(SUPPLIED RECORDS)
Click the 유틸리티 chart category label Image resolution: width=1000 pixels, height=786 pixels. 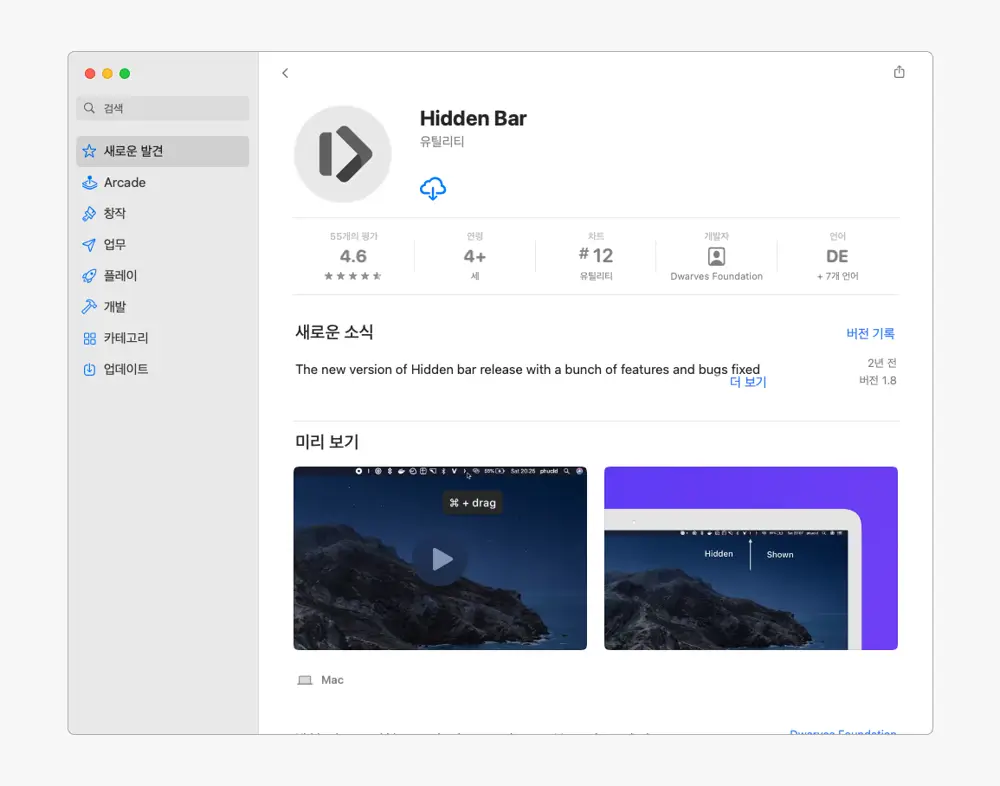tap(596, 274)
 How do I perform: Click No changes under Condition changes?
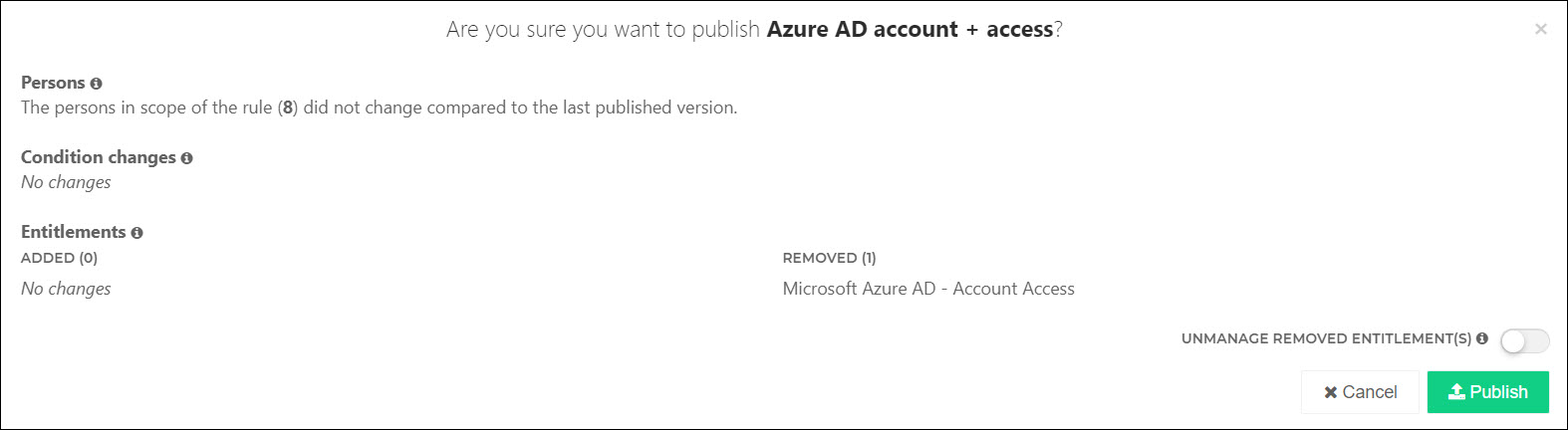point(66,182)
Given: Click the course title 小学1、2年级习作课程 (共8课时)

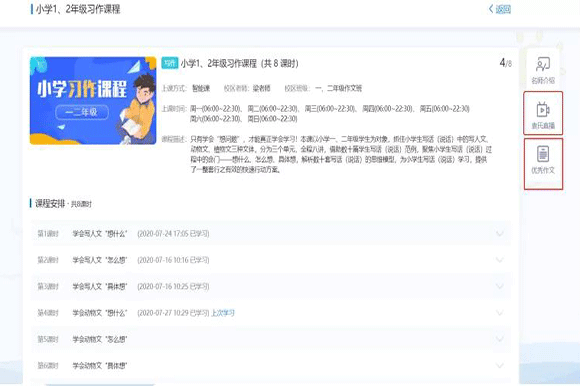Looking at the screenshot, I should 239,63.
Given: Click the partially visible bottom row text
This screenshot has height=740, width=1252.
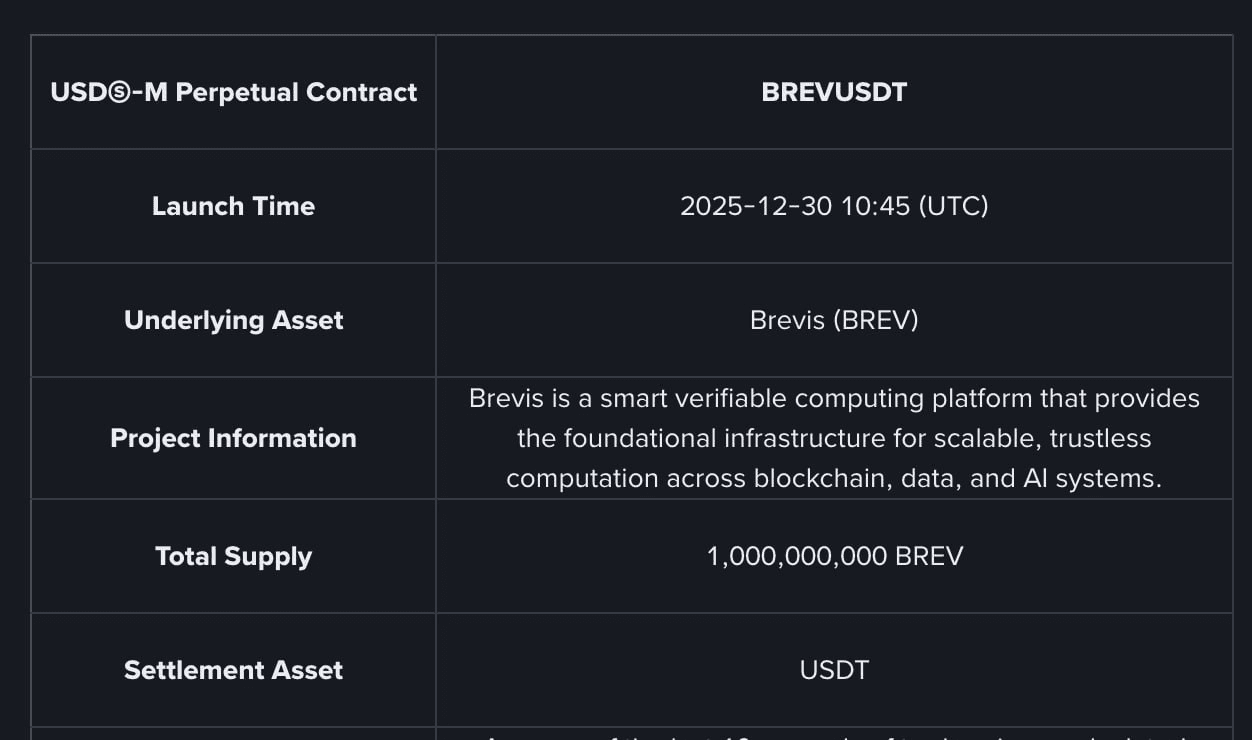Looking at the screenshot, I should [x=834, y=736].
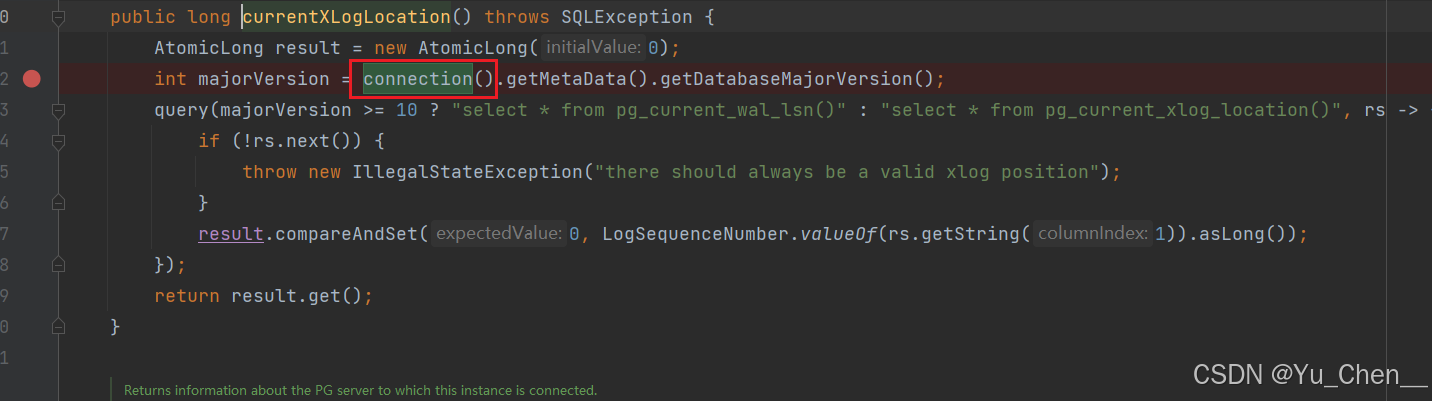Click the IllegalStateException class name
Viewport: 1432px width, 401px height.
click(x=467, y=172)
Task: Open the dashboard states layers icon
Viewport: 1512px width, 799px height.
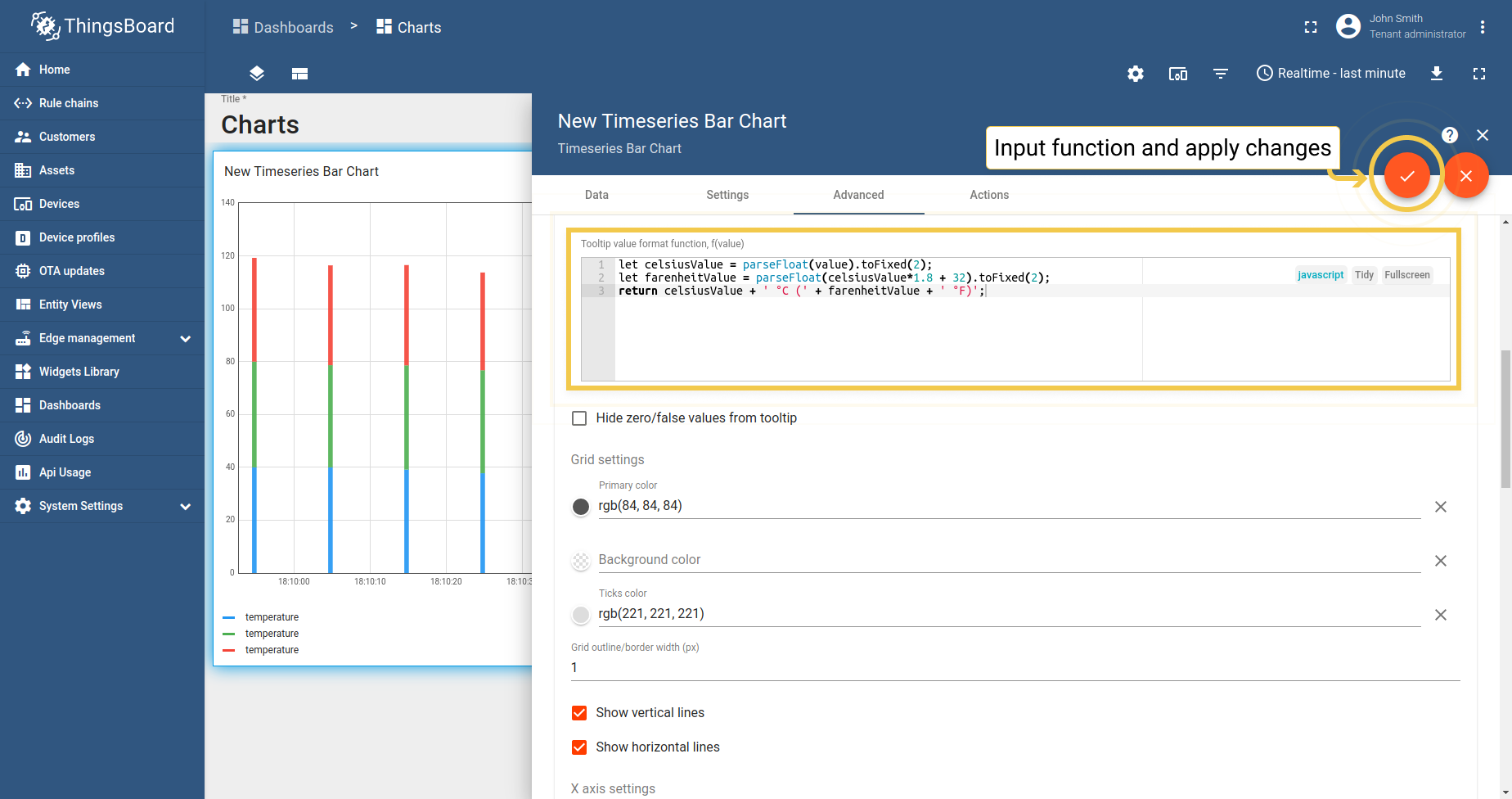Action: [x=257, y=74]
(End SUPPLIED RECORDS)
__PROBLEM TO WORK ON__
The expected answer is an exact copy of the lines from the one containing "This screenshot has height=740, width=1252." through the last line of the entries above, both included, without pictures.

__REPLY__
This screenshot has height=740, width=1252.
Looking at the screenshot, I should [x=834, y=736].
Click the IllegalStateException class name
Viewport: 1432px width, 401px height.
click(x=467, y=172)
Task: Open the dashboard states layers icon
Viewport: 1512px width, 799px height.
Action: [x=257, y=74]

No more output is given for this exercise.